**What to produce**
Reproduce every record exactly as given.

**Material for the task**
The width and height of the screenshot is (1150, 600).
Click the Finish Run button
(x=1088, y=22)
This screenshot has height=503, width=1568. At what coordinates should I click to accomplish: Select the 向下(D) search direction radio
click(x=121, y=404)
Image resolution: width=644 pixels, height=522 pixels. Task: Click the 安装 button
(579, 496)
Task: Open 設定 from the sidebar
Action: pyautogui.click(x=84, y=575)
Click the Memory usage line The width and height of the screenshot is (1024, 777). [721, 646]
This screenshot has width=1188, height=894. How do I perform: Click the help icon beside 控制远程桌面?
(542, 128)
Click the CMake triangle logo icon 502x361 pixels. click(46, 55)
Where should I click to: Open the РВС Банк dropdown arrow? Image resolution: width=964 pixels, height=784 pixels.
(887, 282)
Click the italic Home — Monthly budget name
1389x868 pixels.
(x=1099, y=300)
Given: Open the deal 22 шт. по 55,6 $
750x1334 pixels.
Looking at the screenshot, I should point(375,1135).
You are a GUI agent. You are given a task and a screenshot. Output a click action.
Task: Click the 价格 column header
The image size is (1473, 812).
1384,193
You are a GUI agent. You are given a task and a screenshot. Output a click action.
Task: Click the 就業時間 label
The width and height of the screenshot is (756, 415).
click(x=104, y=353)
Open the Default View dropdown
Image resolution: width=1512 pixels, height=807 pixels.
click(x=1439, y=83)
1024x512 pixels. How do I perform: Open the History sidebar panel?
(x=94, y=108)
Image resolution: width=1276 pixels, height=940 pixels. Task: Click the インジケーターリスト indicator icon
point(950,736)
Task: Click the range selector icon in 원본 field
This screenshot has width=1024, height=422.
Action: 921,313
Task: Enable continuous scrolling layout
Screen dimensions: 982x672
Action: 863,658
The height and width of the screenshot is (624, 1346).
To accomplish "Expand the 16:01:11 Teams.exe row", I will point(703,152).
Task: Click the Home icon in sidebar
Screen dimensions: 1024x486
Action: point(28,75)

**Response**
The width and height of the screenshot is (1150, 600).
Click the Finish Run button
(x=1088, y=22)
This screenshot has height=503, width=1568. At what coordinates should I click to accomplish: Select the 向下(D) search direction radio
click(x=121, y=404)
Image resolution: width=644 pixels, height=522 pixels. Task: Click the 安装 button
(579, 496)
Task: Open 設定 from the sidebar
Action: pyautogui.click(x=84, y=575)
Click the Memory usage line The width and height of the screenshot is (1024, 777). [721, 646]
This screenshot has width=1188, height=894. How do I perform: Click the help icon beside 控制远程桌面?
(542, 128)
Click the CMake triangle logo icon 502x361 pixels. click(46, 55)
Where should I click to: Open the РВС Банк dropdown arrow? Image resolution: width=964 pixels, height=784 pixels.
(887, 282)
Click the italic Home — Monthly budget name
1389x868 pixels.
(x=1099, y=300)
Given: Open the deal 22 шт. по 55,6 $
750x1334 pixels.
Looking at the screenshot, I should point(375,1135).
You are a GUI agent. You are given a task and a screenshot. Output a click action.
Task: Click the 价格 column header
The image size is (1473, 812).
1384,193
You are a GUI agent. You are given a task and a screenshot. Output a click action.
Task: Click the 就業時間 label
The width and height of the screenshot is (756, 415).
click(x=104, y=353)
Open the Default View dropdown
Image resolution: width=1512 pixels, height=807 pixels.
click(x=1439, y=83)
1024x512 pixels. How do I perform: Open the History sidebar panel?
(x=94, y=108)
Image resolution: width=1276 pixels, height=940 pixels. Task: Click the インジケーターリスト indicator icon
point(950,736)
Task: Click the range selector icon in 원본 field
This screenshot has width=1024, height=422.
Action: 921,313
Task: Enable continuous scrolling layout
Screen dimensions: 982x672
Action: 863,658
The height and width of the screenshot is (624, 1346).
To accomplish "Expand the 16:01:11 Teams.exe row", I will point(703,152).
Task: Click the Home icon in sidebar
Screen dimensions: 1024x486
Action: point(28,75)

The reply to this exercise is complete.